Cost optimisation - Māori Data Lens

Cost optimisation

The Cost Optimization Pillar provides guidance on a cost-optimised workload. A cost-optimised workload fully uses all resources, achieves an outcome at the lowest possible price point, and meets your functional requirements. This document provides in-depth guidance for building capability within your organisation, designing your workload, selecting your services, configuring and operating the services, and applying cost optimisation techniques. You can find prescriptive guidance on implementation in the Cost Optimization Pillar whitepaper.

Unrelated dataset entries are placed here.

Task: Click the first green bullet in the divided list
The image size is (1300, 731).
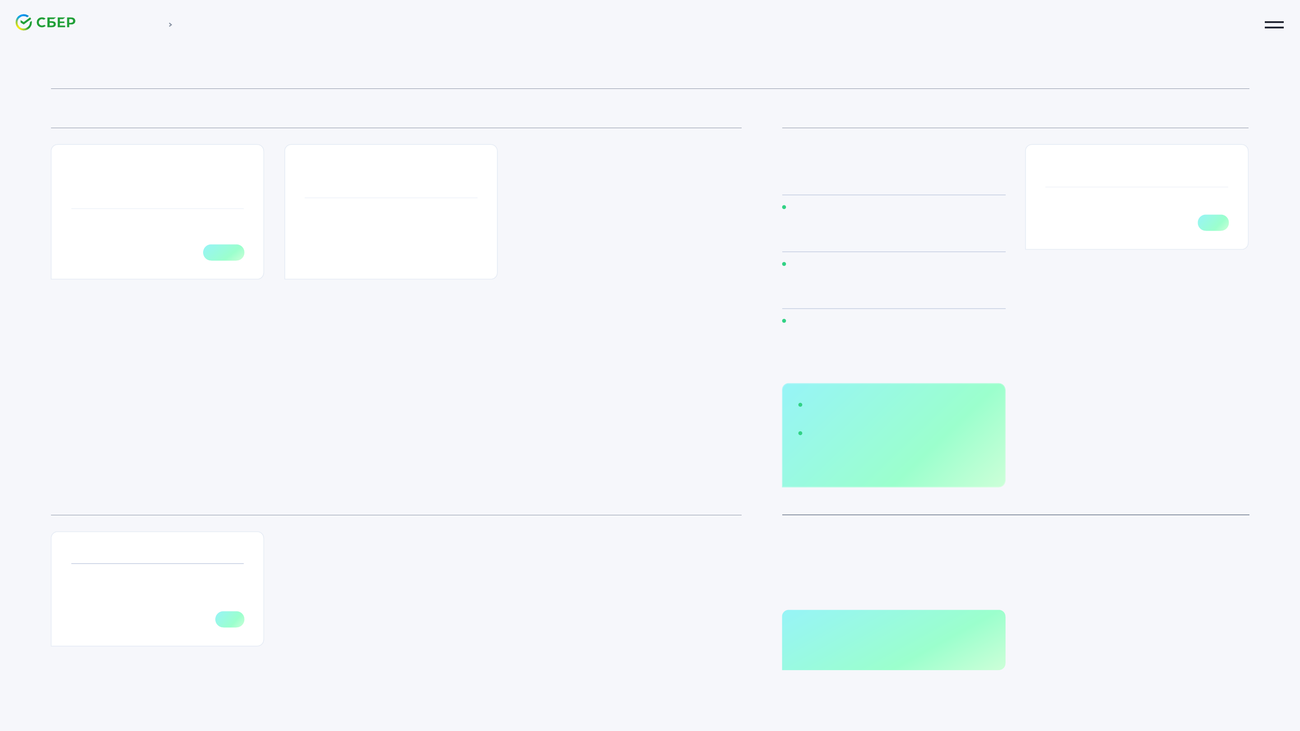Action: (x=784, y=207)
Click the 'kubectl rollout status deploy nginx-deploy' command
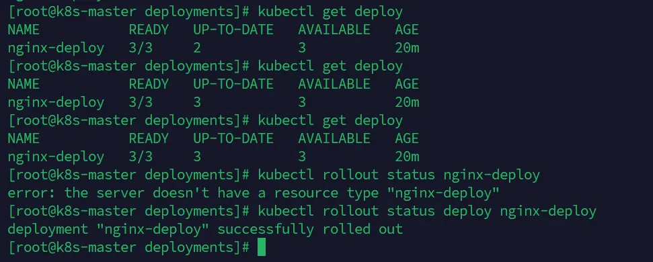Screen dimensions: 653x262 (427, 211)
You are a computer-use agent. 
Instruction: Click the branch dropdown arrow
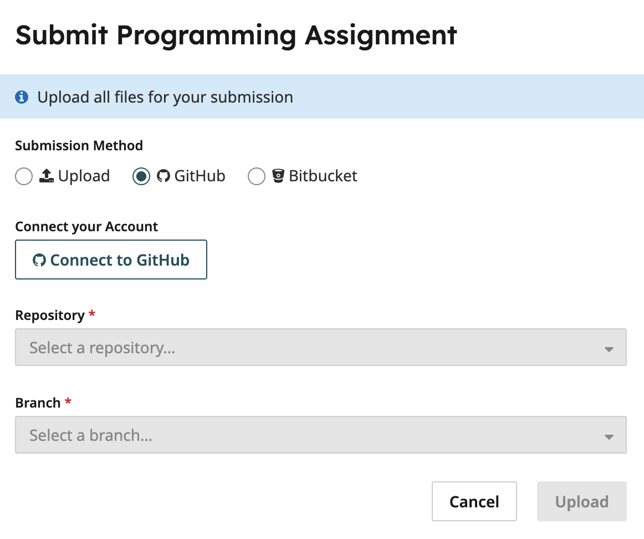(609, 437)
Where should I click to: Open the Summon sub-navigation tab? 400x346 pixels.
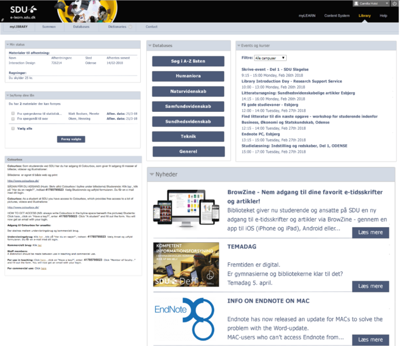(49, 27)
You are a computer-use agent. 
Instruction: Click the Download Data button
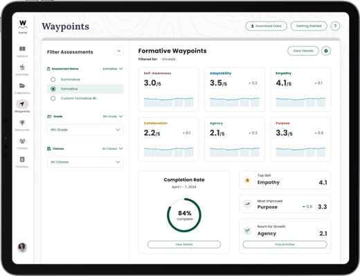[266, 26]
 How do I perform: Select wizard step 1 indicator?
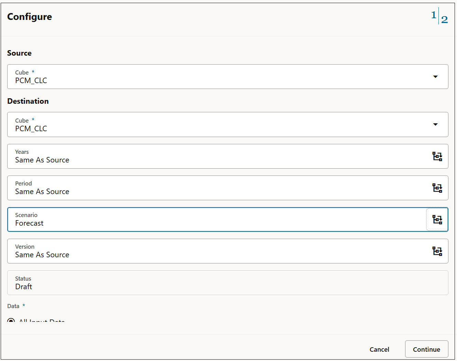pyautogui.click(x=434, y=15)
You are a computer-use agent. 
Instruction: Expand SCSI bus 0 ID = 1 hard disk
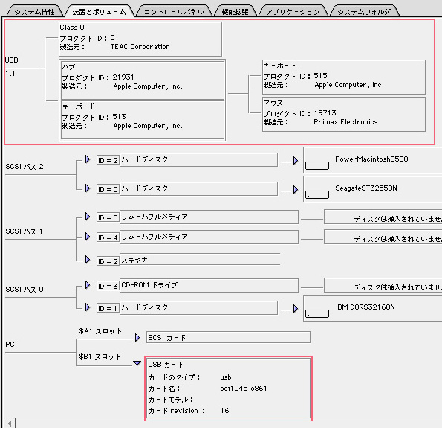(88, 307)
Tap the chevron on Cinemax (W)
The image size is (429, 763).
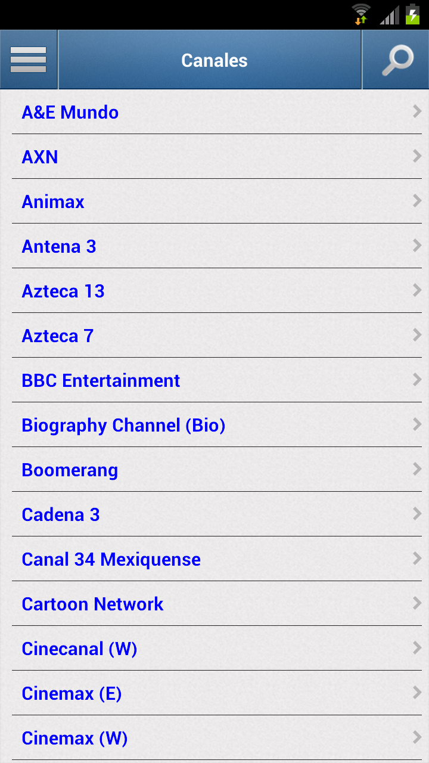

Cost optimisation is a continual process of refinement and improvement over the span of a workload's lifecycle. The practices in this document help you build and operate cost-aware workloads that achieve business outcomes while minimising costs and allowing your organisation to maximise its return on investment.

Design principles
  • Implement cloud financial management: To achieve financial success and accelerate business value realisation in the cloud, you must invest in Cloud Financial Management. Your organisation must dedicate the necessary time and resources for building capability in this new domain of technology and usage management. Similar to your Security or Operations capability, you need to build capability through knowledge building, programs, resources, and processes to help you become a cost efficient organisation.

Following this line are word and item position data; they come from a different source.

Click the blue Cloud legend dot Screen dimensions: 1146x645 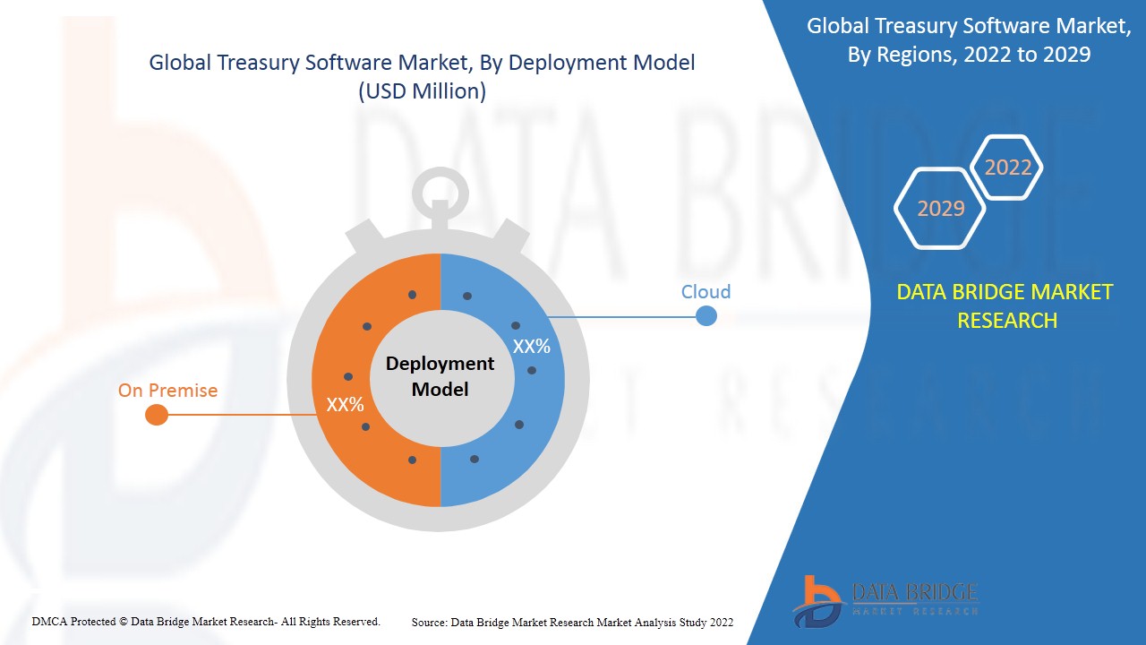pyautogui.click(x=706, y=315)
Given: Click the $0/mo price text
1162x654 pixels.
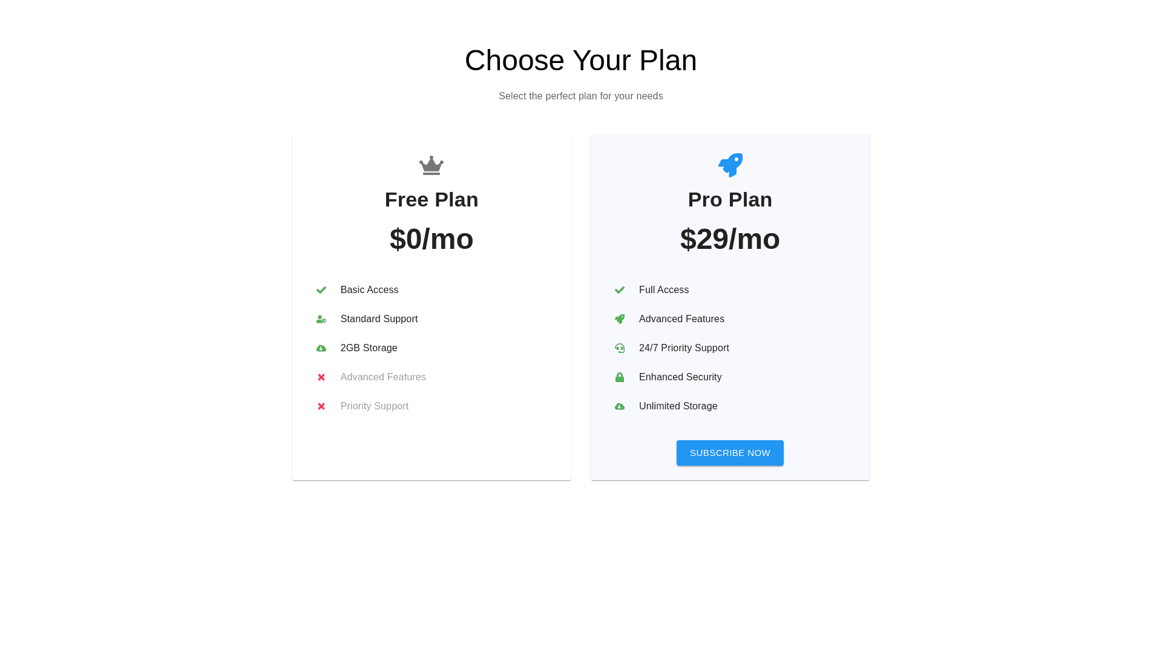Looking at the screenshot, I should (x=432, y=239).
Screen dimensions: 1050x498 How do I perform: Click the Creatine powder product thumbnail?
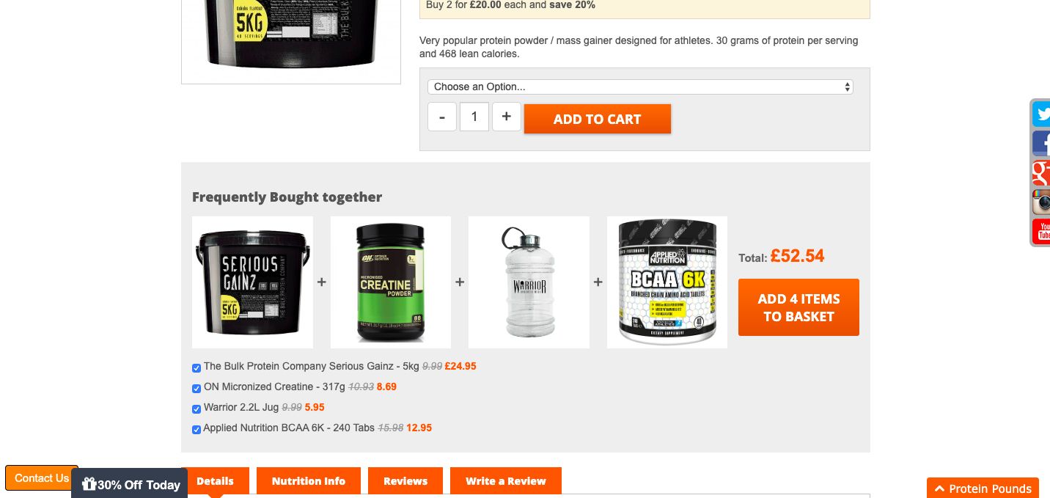pos(391,282)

  • Adopt a consumption model: Pay only for the computing resources you consume, and increase or decrease usage depending on business requirements. For example, development and test environments are typically only used for eight hours a day during the work week. You can stop these resources when they're not in use for a potential cost savings of 75% (40 hours versus 168 hours).

  • Measure overall efficiency: Measure the business output of the workload and the costs associated with delivery. Use this data to understand the gains you make from increasing output, increasing functionality, and reducing cost.

  • Stop spending money on undifferentiated heavy lifting: AWS does the heavy lifting of data center operations like racking, stacking, and powering servers. It also removes the operational burden of managing operating systems and applications with managed services. This allows you to focus on your customers and business projects rather than on IT infrastructure.

  • Analyse and attribute expenditure: The cloud makes it easier to accurately identify the cost and usage of workloads, which then allows transparent attribution of IT costs to revenue streams and individual workload owners. This helps measure return on investment (ROI) and gives workload owners an opportunity to optimise their resources and reduce costs.